— Start —
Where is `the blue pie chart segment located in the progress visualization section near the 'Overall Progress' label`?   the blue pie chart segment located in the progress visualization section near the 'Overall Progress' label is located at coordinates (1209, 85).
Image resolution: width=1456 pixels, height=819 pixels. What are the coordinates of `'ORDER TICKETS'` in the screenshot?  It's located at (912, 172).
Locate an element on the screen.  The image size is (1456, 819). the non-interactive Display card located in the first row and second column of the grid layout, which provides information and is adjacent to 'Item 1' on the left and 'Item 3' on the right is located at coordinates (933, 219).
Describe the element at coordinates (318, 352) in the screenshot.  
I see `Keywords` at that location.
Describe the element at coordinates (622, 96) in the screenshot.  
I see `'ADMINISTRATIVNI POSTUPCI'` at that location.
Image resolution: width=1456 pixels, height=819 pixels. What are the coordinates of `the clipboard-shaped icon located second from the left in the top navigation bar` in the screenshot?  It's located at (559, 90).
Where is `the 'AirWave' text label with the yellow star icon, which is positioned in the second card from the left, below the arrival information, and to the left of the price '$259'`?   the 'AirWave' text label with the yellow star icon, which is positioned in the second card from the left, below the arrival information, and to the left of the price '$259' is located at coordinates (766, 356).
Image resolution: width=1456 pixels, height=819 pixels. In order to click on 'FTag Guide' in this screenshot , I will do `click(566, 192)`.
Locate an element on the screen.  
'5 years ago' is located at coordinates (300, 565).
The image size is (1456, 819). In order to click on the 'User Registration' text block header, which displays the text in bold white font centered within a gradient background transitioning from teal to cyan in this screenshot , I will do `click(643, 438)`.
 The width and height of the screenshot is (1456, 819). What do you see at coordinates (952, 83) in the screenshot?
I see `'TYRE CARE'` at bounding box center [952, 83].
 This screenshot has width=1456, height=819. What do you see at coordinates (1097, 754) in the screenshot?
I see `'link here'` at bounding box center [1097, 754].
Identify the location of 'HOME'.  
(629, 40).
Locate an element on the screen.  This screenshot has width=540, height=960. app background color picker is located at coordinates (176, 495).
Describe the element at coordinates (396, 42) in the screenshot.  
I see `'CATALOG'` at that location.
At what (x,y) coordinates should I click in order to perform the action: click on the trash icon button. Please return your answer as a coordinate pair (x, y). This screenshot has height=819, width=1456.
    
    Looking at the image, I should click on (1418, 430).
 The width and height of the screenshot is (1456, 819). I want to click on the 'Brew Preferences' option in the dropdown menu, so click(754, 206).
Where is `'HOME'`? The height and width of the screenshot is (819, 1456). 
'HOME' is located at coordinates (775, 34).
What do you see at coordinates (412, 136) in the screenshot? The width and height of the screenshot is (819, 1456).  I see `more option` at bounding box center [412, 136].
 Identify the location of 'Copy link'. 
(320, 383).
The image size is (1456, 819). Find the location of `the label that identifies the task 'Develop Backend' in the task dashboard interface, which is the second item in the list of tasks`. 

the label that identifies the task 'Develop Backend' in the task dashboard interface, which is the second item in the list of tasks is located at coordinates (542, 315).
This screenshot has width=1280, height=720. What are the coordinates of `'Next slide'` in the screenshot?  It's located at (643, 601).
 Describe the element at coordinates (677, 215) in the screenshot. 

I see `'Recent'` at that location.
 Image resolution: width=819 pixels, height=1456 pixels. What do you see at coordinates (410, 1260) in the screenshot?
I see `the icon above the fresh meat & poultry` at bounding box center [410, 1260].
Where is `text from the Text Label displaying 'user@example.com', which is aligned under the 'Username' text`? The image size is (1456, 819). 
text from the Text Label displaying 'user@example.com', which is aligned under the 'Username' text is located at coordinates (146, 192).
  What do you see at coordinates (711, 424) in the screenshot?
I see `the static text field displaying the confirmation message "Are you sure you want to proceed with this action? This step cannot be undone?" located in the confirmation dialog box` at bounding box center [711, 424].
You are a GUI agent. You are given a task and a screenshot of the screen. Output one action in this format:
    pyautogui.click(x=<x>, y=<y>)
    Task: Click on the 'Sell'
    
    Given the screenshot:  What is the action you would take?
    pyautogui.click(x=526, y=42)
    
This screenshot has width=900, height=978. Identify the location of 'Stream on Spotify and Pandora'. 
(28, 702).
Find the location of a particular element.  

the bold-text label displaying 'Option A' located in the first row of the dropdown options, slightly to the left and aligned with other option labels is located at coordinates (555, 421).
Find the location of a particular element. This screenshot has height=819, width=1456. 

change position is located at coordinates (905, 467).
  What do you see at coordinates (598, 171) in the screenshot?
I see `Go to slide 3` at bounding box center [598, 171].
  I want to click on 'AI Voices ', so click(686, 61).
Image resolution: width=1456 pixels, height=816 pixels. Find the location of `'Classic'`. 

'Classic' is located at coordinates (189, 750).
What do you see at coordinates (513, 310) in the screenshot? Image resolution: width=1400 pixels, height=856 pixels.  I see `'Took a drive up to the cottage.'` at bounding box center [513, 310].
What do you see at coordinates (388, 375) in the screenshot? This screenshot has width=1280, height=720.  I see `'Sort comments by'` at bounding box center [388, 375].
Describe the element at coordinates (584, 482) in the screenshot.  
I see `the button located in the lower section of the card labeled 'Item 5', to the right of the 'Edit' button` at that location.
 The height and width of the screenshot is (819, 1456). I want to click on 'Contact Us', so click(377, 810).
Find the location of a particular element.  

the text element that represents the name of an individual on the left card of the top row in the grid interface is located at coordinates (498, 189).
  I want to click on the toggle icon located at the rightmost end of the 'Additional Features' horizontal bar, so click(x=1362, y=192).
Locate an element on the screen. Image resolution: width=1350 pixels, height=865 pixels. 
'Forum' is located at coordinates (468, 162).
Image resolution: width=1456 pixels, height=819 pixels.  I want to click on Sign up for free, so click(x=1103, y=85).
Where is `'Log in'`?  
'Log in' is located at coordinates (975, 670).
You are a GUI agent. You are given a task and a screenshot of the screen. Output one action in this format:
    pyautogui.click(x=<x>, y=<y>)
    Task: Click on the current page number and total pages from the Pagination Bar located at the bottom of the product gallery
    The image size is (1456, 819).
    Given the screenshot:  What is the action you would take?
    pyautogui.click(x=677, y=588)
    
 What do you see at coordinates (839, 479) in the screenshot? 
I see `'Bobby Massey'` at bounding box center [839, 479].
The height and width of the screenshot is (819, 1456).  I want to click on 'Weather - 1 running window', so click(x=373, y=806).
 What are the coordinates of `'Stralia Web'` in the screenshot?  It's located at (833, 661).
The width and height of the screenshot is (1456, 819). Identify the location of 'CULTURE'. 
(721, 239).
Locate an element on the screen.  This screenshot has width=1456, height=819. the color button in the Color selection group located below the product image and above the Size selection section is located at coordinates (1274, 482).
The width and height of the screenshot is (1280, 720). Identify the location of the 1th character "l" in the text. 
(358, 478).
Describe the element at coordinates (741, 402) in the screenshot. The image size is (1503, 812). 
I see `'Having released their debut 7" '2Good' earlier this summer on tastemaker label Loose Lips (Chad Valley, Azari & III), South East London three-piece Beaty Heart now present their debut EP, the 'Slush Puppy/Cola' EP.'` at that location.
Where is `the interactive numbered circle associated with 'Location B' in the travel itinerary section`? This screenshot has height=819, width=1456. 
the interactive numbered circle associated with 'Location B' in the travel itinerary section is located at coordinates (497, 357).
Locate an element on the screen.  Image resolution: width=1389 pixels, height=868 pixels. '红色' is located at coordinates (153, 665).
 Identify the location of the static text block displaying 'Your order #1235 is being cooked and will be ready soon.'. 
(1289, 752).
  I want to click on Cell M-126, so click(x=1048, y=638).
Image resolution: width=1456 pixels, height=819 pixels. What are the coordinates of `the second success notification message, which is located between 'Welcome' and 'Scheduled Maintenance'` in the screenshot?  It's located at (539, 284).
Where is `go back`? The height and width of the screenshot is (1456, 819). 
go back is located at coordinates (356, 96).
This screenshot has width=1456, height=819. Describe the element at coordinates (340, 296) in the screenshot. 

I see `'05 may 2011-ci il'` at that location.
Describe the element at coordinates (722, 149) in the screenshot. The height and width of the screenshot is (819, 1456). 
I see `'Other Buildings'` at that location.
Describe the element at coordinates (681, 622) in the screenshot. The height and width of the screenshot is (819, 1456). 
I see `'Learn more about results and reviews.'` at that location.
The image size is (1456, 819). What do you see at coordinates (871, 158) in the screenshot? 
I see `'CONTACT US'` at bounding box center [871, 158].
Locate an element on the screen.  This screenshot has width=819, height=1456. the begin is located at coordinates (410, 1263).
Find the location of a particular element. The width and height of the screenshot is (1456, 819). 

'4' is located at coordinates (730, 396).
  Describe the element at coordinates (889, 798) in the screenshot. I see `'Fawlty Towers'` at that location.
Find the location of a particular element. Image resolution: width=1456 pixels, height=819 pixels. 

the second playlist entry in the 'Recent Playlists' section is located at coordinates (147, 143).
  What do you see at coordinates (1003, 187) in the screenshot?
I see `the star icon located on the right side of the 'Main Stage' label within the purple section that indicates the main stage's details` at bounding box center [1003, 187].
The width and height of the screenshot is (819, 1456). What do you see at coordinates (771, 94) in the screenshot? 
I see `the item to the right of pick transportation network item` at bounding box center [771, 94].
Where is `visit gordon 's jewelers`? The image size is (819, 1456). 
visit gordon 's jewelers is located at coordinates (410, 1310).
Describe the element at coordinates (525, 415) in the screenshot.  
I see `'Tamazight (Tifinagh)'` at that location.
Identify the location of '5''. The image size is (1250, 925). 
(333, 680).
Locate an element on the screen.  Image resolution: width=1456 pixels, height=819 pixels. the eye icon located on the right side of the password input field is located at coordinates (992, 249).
— End —
Task brief
Present the listing lines as a Markdown table with columns Row and Line: begin at the line that has "coordinates (1274, 482).", stop after the one that has "I want to click on Cell", number each row, and leave out blank lines.

Finished exercise
| Row | Line |
|---|---|
| 1 | Locate an element on the screen.  This screenshot has width=1456, height=819. the color button in the Color selection group located below the product image and above the Size selection section is located at coordinates (1274, 482). |
| 2 | The width and height of the screenshot is (1280, 720). Identify the location of the 1th character "l" in the text.  |
| 3 | (358, 478). |
| 4 | Describe the element at coordinates (741, 402) in the screenshot. The image size is (1503, 812).  |
| 5 | I see `'Having released their debut 7" '2Good' earlier this summer on tastemaker label Loose Lips (Chad Valley, Azari & III), South East London three-piece Beaty Heart now present their debut EP, the 'Slush Puppy/Cola' EP.'` at that location. |
| 6 | Where is `the interactive numbered circle associated with 'Location B' in the travel itinerary section`? This screenshot has height=819, width=1456.  |
| 7 | the interactive numbered circle associated with 'Location B' in the travel itinerary section is located at coordinates (497, 357). |
| 8 | Locate an element on the screen.  Image resolution: width=1389 pixels, height=868 pixels. '红色' is located at coordinates (153, 665). |
| 9 |  Identify the location of the static text block displaying 'Your order #1235 is being cooked and will be ready soon.'.  |
| 10 | (1289, 752). |
| 11 |   I want to click on Cell M-126, so click(x=1048, y=638). |